Buying a solid violin case lets you store or take your axe on the go without worry, but it’s just the first step towards caring for your instrument. Much like jewelry collectors or auto enthusiasts, maintaining the lifespan and vitality of your prized possession takes a little bit of work. “I think people who are unfamiliar don’t realize that there’s a lot that goes into storing an instrument,” Marcos says. Along with a protective case, be conscious of the environment that you’re storing your instrument in. “Obviously we want to keep our instruments in a safe place, but we should always be keeping weather in mind too,” Marcos says. “Humidity has direct affects on the instrument’s wood.” Look for cases equipped with hygrometers, which measure humidity and tell you whether your current environment is too dry or too moist. You can then adapt to protect your instrument.
And while many violins come with a storage bag or case, they are often generic models that are cheaply made or don’t serve the full purpose of what a violin case should do.
“Violins are expensive and you want to protect your investment,” Marcos says. “They can cost tens of thousands of dollars, even millions if they’re made by one of the greats. Many shops only provide the most basic of cases which could work perfectly fine, but investing in a good quality case adds another layer of protection and security.”
1. Crossrock 4/4 Full Size Violin Case
Tired of boring, canvas violin cases? Upgrade to the contemporary styling of these ABS-molded cases from Crossrock. Available in a ton of crisp and modern colorways, the case swaps the oblong shape of traditional cases for a slick, boxy look.
The case is made from a lightweight and scratch-resistant ABS material, then injected with a foam core interior with plush, protecting lining. The ABS exterior is waterproof.
Inside, the main compartment houses your violin, while a large accessory compartment with lid makes room for your shoulder rest and rosin. There is also dedicated space for two bows.
What we like: the case itself weighs less than five pounds but can hold up to 60 pounds of weight thanks to the sturdy, built-in buckles and backpack straps.
PROS: Cool, modern design with rugged ABS exterior.
CONS: The case zips close but some users felt it could be more secure by adding a center latch.
2. Protec MX044 4/4 Violin Shaped Case
This violin case from Protec is made from rugged 600D nylon, which holds it shape while keeping your contents protected (much like bed sheets, materials with a higher denier count are typically thicker, sturdier and less prone to rips and tears). The nylon wraps around a shock-absorbing foam frame, while cushions your instrument to protect it against any dings and drops.

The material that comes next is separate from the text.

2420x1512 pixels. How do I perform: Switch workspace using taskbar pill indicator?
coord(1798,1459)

Inside, find a soft, padded lining, with a main compartment for your axe and a small interior accessory compartment. A bonus exterior zip pouch is great for your songbooks, phone, wallet, and other essentials.
This set includes the case, two bow clips, and a soft violin blanket. Carry the case with its padded wrapped handle, or attach the removable straps to carry the case over the shoulder or as a backpack.

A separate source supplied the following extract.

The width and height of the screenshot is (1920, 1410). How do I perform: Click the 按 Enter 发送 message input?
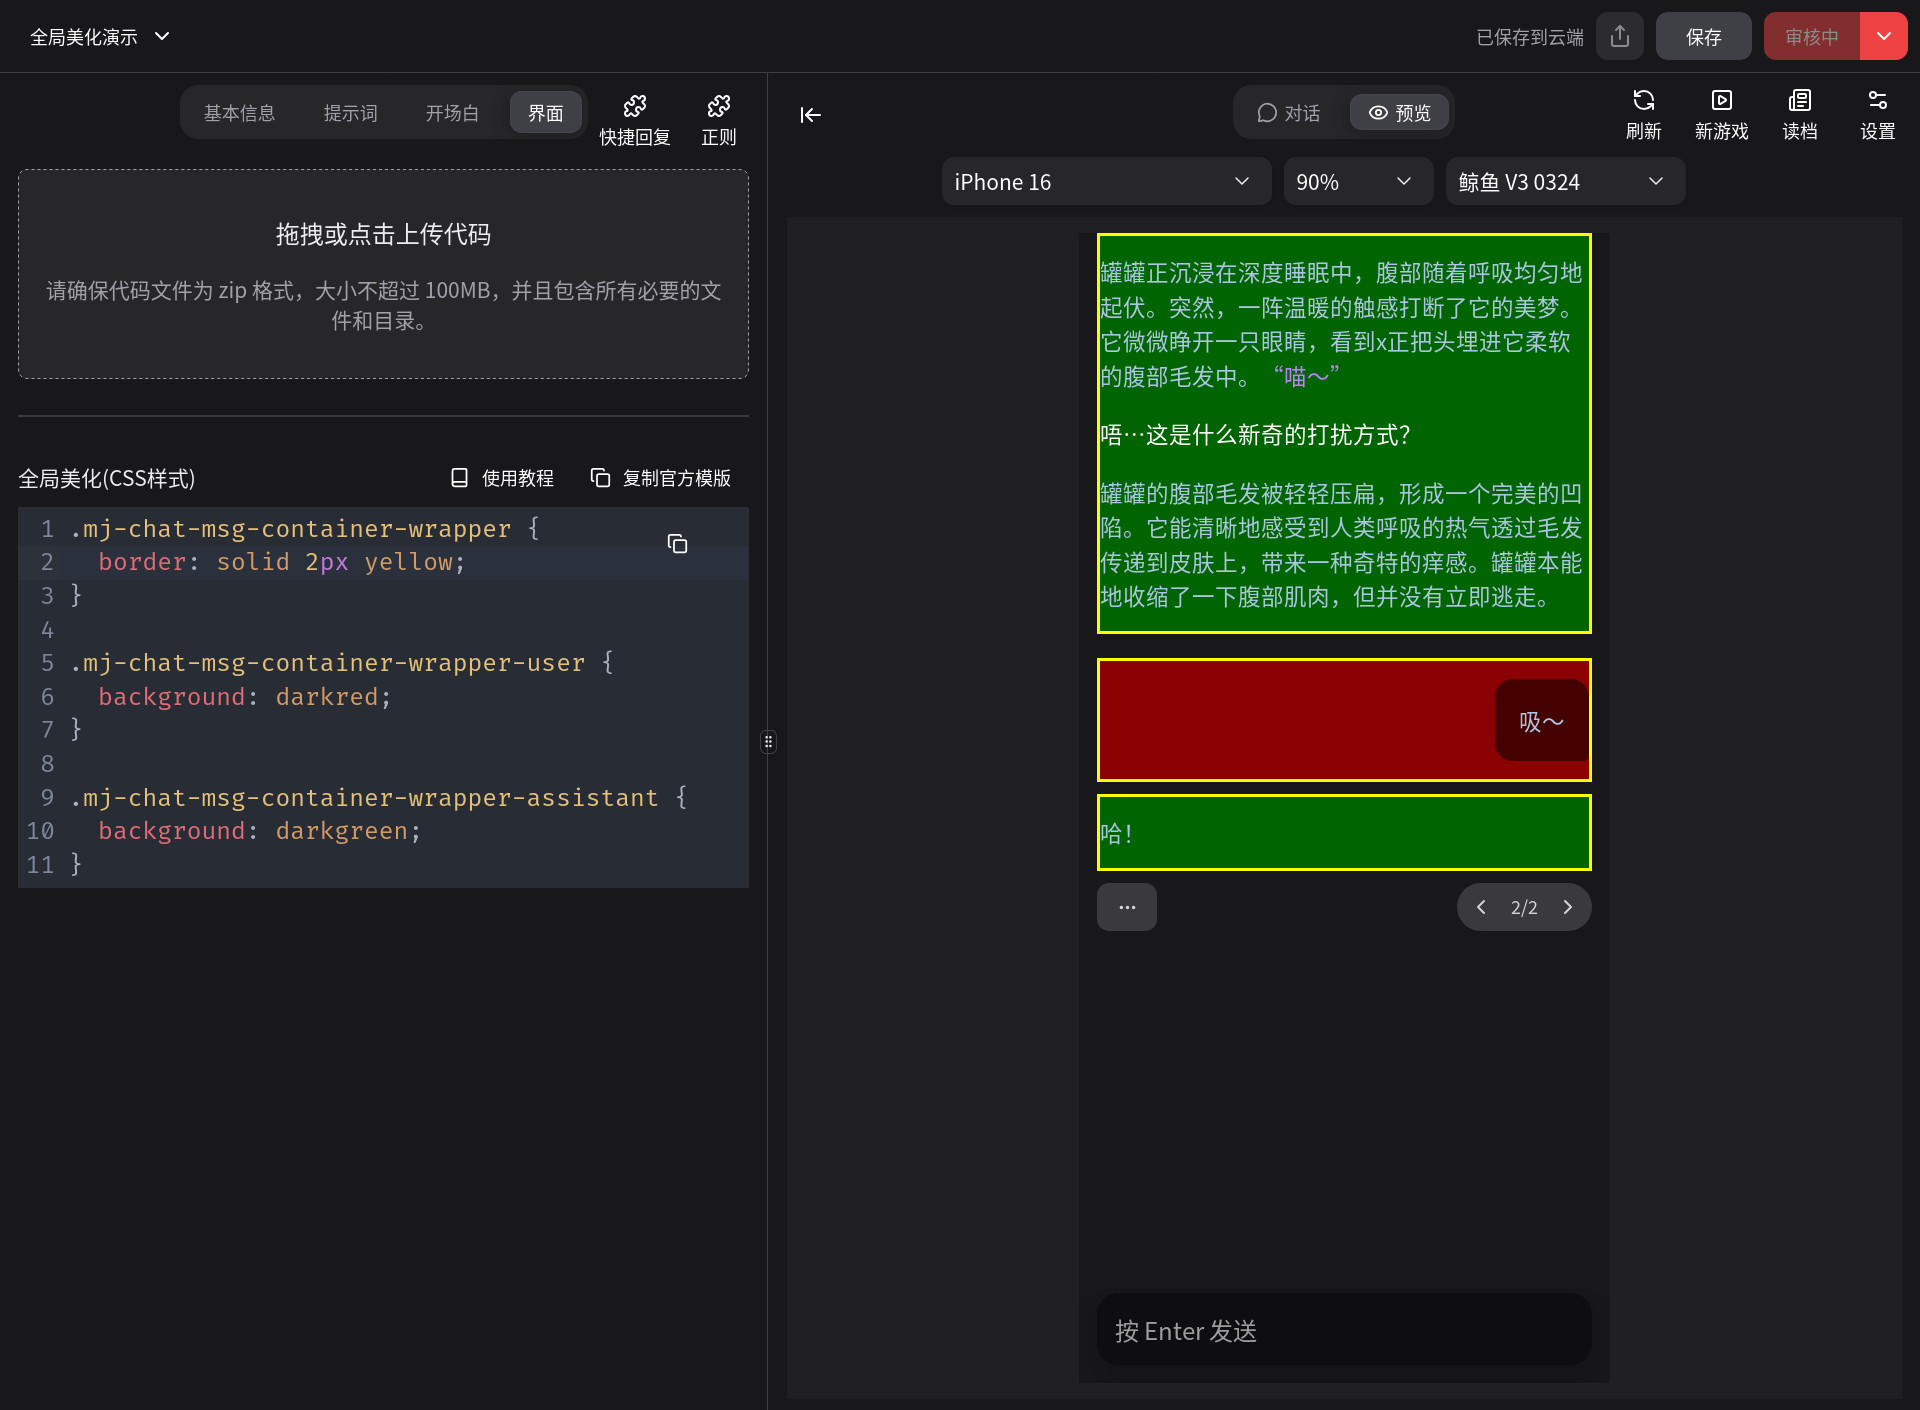pyautogui.click(x=1343, y=1331)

PROS: Super lightweight at just 3.8 pounds. Some users say a soft case is easier to carry and easier on the back compared to a hard case.
CONS: Some users say the interior compartment could be larger.
3. Aileen Violin Hard Case with Hygrometer
This popular violin case from Aileen features a unique triangular shape and a built-in hygrometer to monitor moisture levels in the air.
The durable exterior is made from reinforced recycled plastic while a quilted velvet interior keeps your instrument protected (Aileen also makes as denim-covered version of the case). Inside, you’ll find a roomy storage compartment along with space for two bows and the violin shoulder rest.
Carry this case using the side handle or as a backpack using the adjustable shoulder straps.
PROS: Comes with a hygrometer.
CONS: Some say the materials feel cheap.